# PASSAGE SHOWN:
# # # #

James and I were travelling by train to Geneva. We were to participate in the prestigious International Congress on Espionage & Sabotage. Time on a train is ideal for leafing through conference materials.
Suddenly, I noticed that James was studying a figure that looked quite familiar to me.
``I didn’t know you dealt with spectroscopy,'' I said. ``I see, this is a Strontium L_3 edge as it appears in Electron Energy-Loss Spectroscopy. Wait a moment... I have a similar spectrum, but mine is slightly better calibrated.''
James glanced absent-mindedly at my image and became dumbfounded. A moment later, I observed a rather rare natural phenomenon - astonishment on his face.
``I am not involved in spectroscopy. My graph is the annual budget of NASA, since its inception. But your graph - if you say it is a particular spectrum - is essentially the same...''
However, rational thinking soon prevailed.

# # # #

# RAW DATA:
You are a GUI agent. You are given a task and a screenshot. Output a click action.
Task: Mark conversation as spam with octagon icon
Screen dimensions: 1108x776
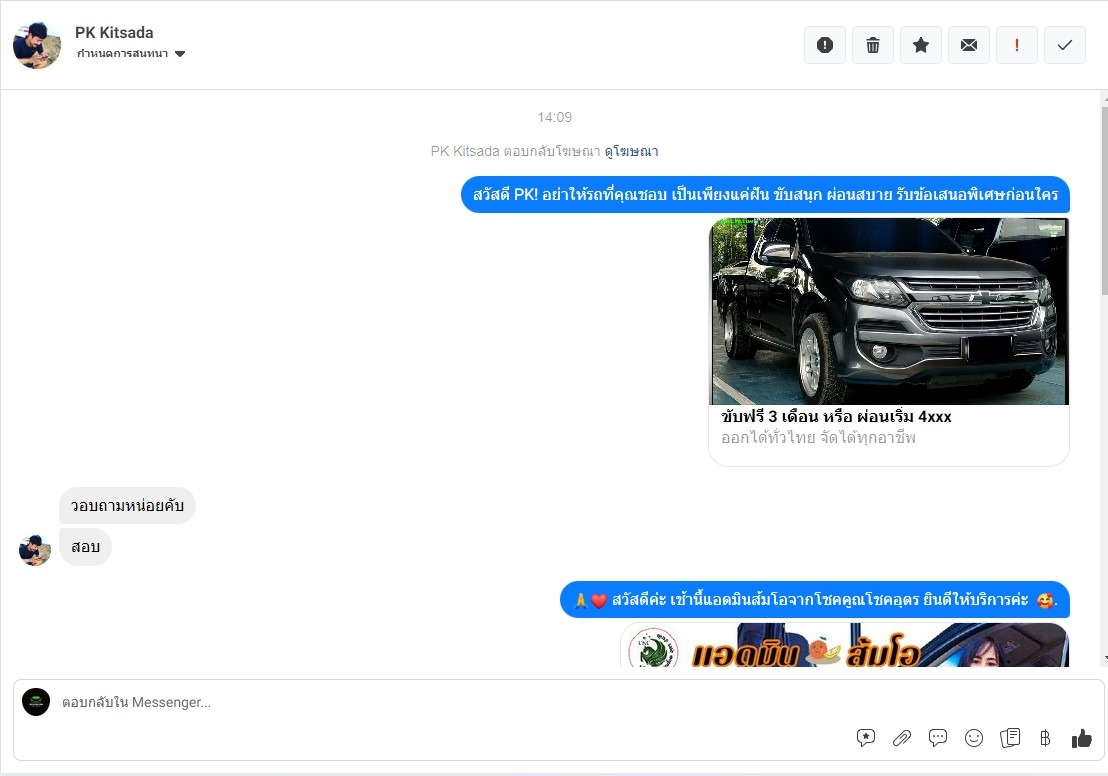pos(825,45)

# # # #

# WHAT YOU WILL DO:
Reproduce the part of the train passage above that begins at the words "Suddenly, I noticed" and stops after "thinking soon prevailed.".

# FINAL ANSWER:
Suddenly, I noticed that James was studying a figure that looked quite familiar to me.
``I didn’t know you dealt with spectroscopy,'' I said. ``I see, this is a Strontium L_3 edge as it appears in Electron Energy-Loss Spectroscopy. Wait a moment... I have a similar spectrum, but mine is slightly better calibrated.''
James glanced absent-mindedly at my image and became dumbfounded. A moment later, I observed a rather rare natural phenomenon - astonishment on his face.
``I am not involved in spectroscopy. My graph is the annual budget of NASA, since its inception. But your graph - if you say it is a particular spectrum - is essentially the same...''
However, rational thinking soon prevailed.